ACTION ITEM -
Copy out the whole article below on farming, grazing and greenhouse gases, word for word.

We need to shift to a more sustainable system of agriculture based on livestock and perennial plants said Dr. E. Ann Clark. She has worked with grass and grazing systems for 40 years as an academic and now a custom grazer for beef cattle. She spoke at the Cap and Trade workshop put on by Hastings Stewardship, as part of the Local Wood Initiative, in Campbellford on March 28.
One can look at greenhouse gas (GHG) mitigation as a service that both farmers and foresters can provide. I am not going to talk about foresters. What I say pertains to both farmers and foresters. The service that farmers are being asked to supply to society as a whole is GHG mitigation. They are no longer being asked just to provide or produce food, feed, and fibre but also to sequester carbon. What is the link between GHGs and agriculture? The amount of carbon in the soil underground is greater that the total amount of carbon in the air and living plants above ground parts of plants globally. The amount of carbon is more than the sum you can see above ground, and it is all in managed forests and agriculture. Obviously, agriculture and forestry can be a really useful tool to pull carbon out of the sky and put it in the soil. You should think this could be a win-win situation because farmers strive and benefit from storing carbon in the soil regardless of GHG mitigation. There are very good reasons for services from organic matter in the soil. Society saying do to farmers continue to do what you do and also store carbon
There are three different GHGs to consider. Carbon dioxide, nitrous oxide, and methane. The goal to get carbon into the soil faster than it was before. It is about trying to do something you weren’t doing before and slowing down the rate of decomposition to increase soil organic matter. Carbon is 58 per cent or organic matter. Here is the kicker. It is OK to store more carbon at the expense of creating more of these other GHGs, but what you want is a net reduction in GHGs in the atmosphere. If you have to apply nitrogen to increase yield of your cash crop and you are releasing nitrous oxide even if you are storing more carbon in the soil you are not going in the right direction. One molecule of nitrous oxide is equivalent to one molecule of carbon dioxide regarding the impact in the atmosphere.

SUPPLIED INFORMATION -

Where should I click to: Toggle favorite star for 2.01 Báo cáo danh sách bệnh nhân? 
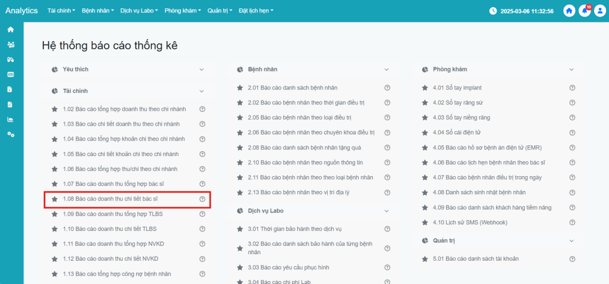click(x=240, y=88)
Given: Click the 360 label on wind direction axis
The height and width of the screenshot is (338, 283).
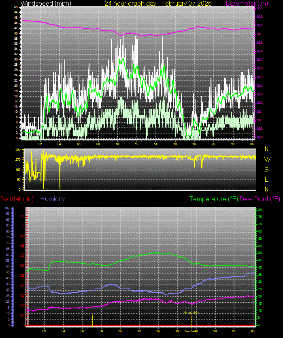Looking at the screenshot, I should pos(17,150).
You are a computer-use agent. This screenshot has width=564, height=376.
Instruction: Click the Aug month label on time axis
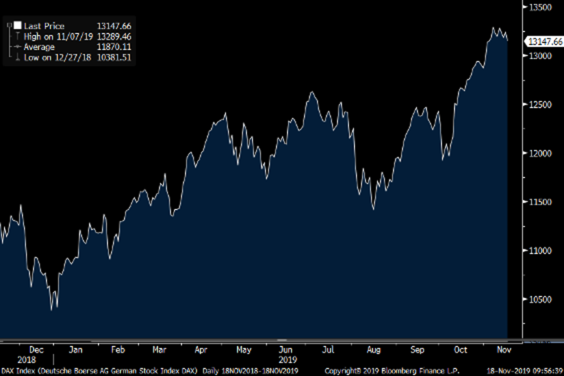(x=374, y=350)
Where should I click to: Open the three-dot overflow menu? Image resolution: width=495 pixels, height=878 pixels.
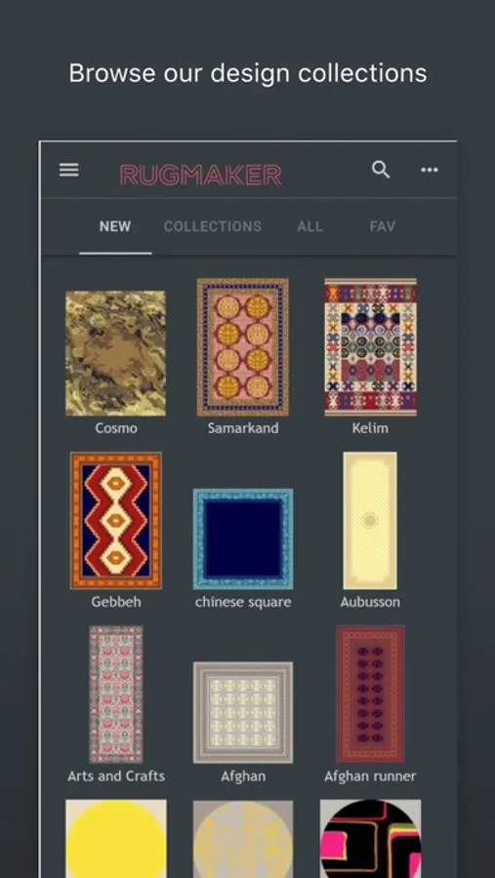[430, 170]
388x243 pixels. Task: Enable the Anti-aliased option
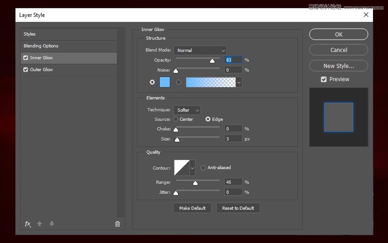[x=203, y=168]
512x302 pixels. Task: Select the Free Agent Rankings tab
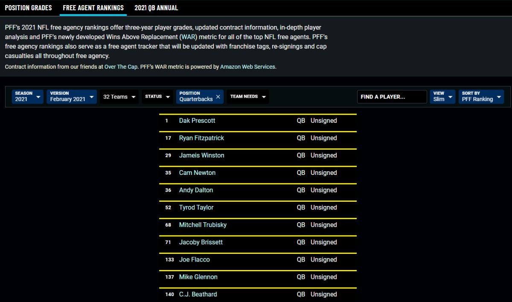point(93,8)
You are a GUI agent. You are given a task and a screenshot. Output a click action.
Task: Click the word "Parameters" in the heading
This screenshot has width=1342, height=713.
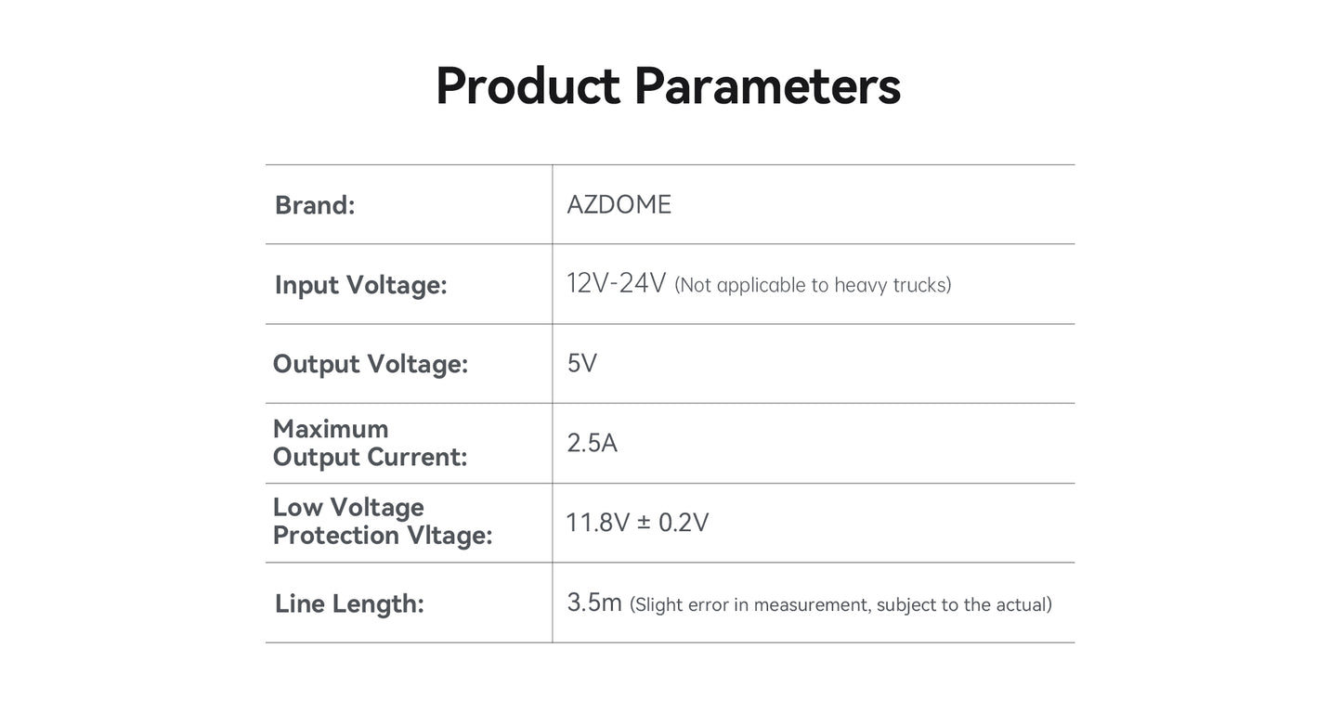pyautogui.click(x=767, y=86)
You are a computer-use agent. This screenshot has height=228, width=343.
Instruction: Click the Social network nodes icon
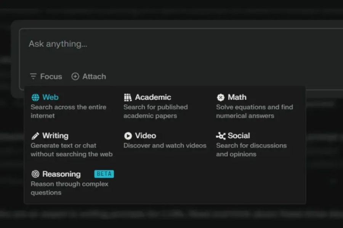tap(220, 136)
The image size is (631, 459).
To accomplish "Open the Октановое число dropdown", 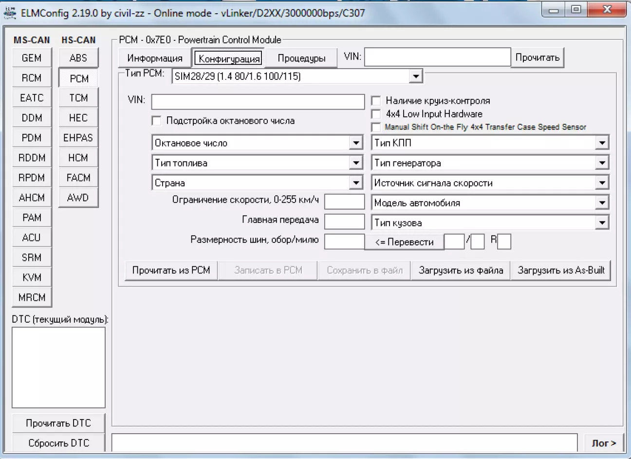I will point(356,143).
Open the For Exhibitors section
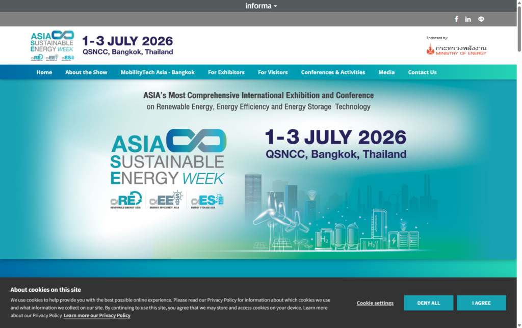The width and height of the screenshot is (522, 328). click(x=226, y=72)
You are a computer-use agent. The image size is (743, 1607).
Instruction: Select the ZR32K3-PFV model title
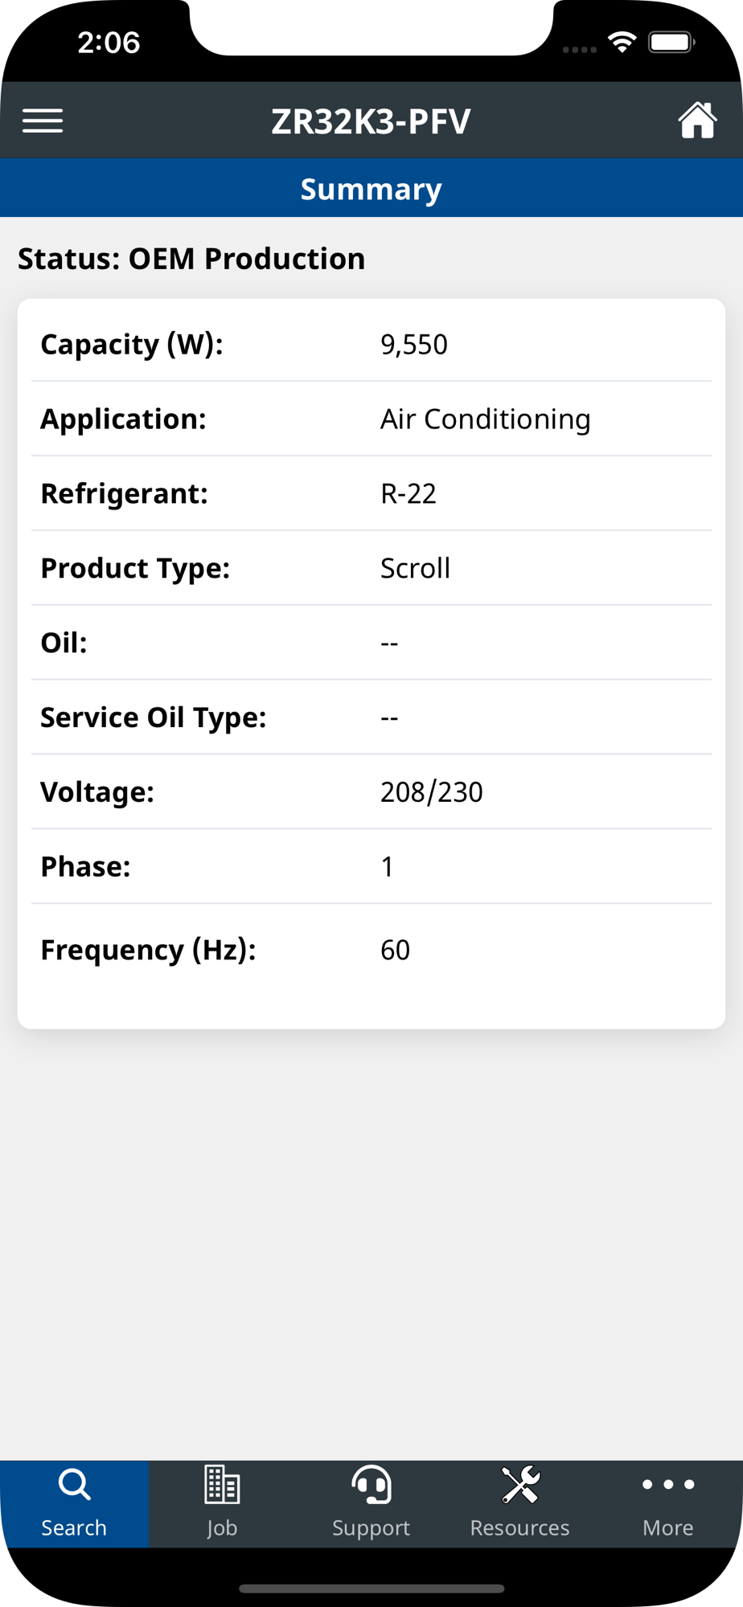coord(371,121)
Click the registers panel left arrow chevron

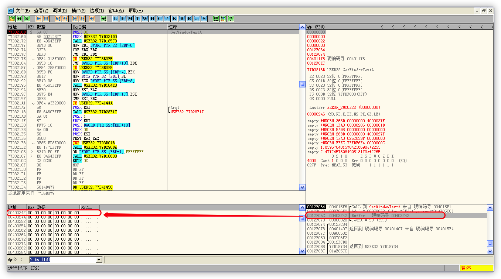(x=382, y=27)
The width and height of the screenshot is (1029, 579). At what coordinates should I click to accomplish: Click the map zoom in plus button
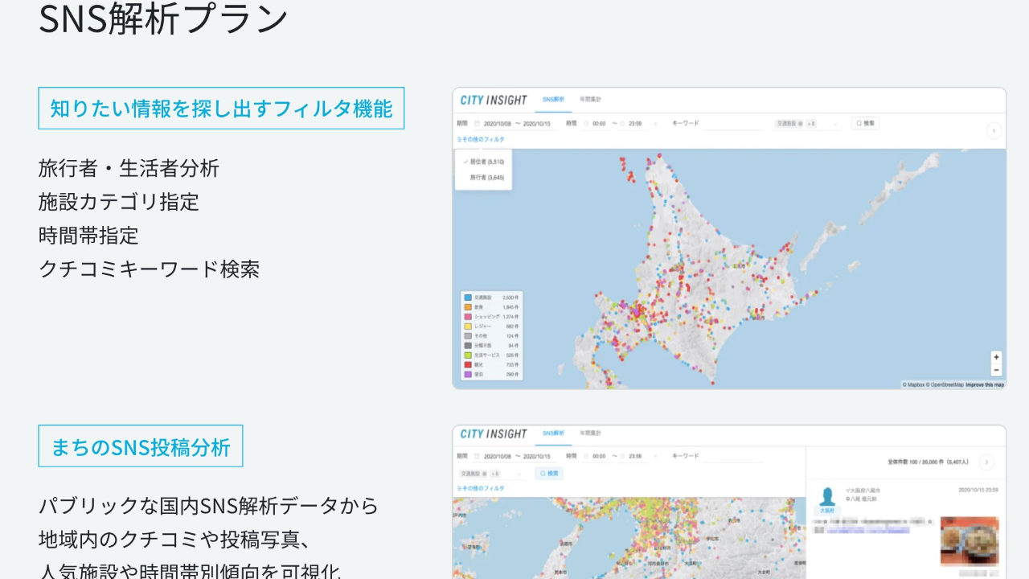pos(996,357)
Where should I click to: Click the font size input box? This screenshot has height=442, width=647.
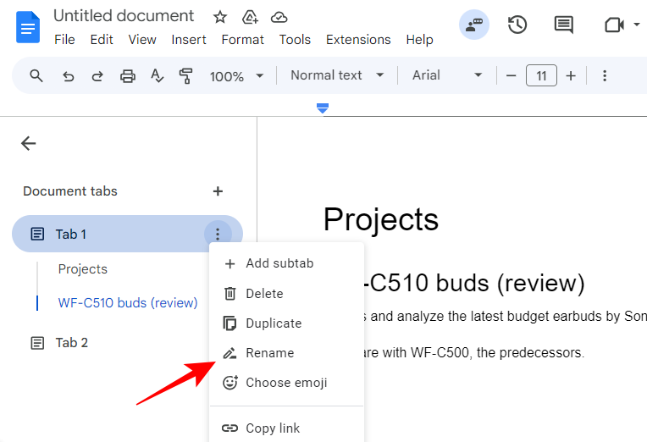541,76

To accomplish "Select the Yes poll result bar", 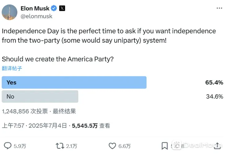I will [74, 83].
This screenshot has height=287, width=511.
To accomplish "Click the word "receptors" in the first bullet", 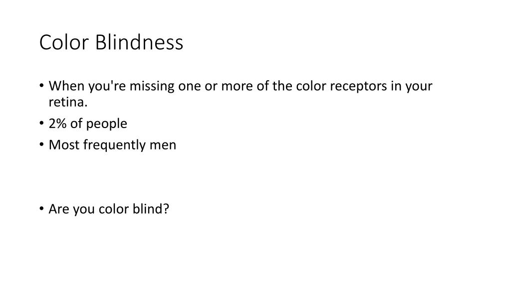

RESPONSE -
We need to shift to a more sustainable system of agriculture based on livestock and perennial plants said Dr. E. Ann Clark. She has worked with grass and grazing systems for 40 years as an academic and now a custom grazer for beef cattle. She spoke at the Cap and Trade workshop put on by Hastings Stewardship, as part of the Local Wood Initiative, in Campbellford on March 28.
One can look at greenhouse gas (GHG) mitigation as a service that both farmers and foresters can provide. I am not going to talk about foresters. What I say pertains to both farmers and foresters. The service that farmers are being asked to supply to society as a whole is GHG mitigation. They are no longer being asked just to provide or produce food, feed, and fibre but also to sequester carbon. What is the link between GHGs and agriculture? The amount of carbon in the soil underground is greater that the total amount of carbon in the air and living plants above ground parts of plants globally. The amount of carbon is more than the sum you can see above ground, and it is all in managed forests and agriculture. Obviously, agriculture and forestry can be a really useful tool to pull carbon out of the sky and put it in the soil. You should think this could be a win-win situation because farmers strive and benefit from storing carbon in the soil regardless of GHG mitigation. There are very good reasons for services from organic matter in the soil. Society saying do to farmers continue to do what you do and also store carbon
There are three different GHGs to consider. Carbon dioxide, nitrous oxide, and methane. The goal to get carbon into the soil faster than it was before. It is about trying to do something you weren’t doing before and slowing down the rate of decomposition to increase soil organic matter. Carbon is 58 per cent or organic matter. Here is the kicker. It is OK to store more carbon at the expense of creating more of these other GHGs, but what you want is a net reduction in GHGs in the atmosphere. If you have to apply nitrogen to increase yield of your cash crop and you are releasing nitrous oxide even if you are storing more carbon in the soil you are not going in the right direction. One molecule of nitrous oxide is equivalent to one molecule of carbon dioxide regarding the impact in the atmosphere.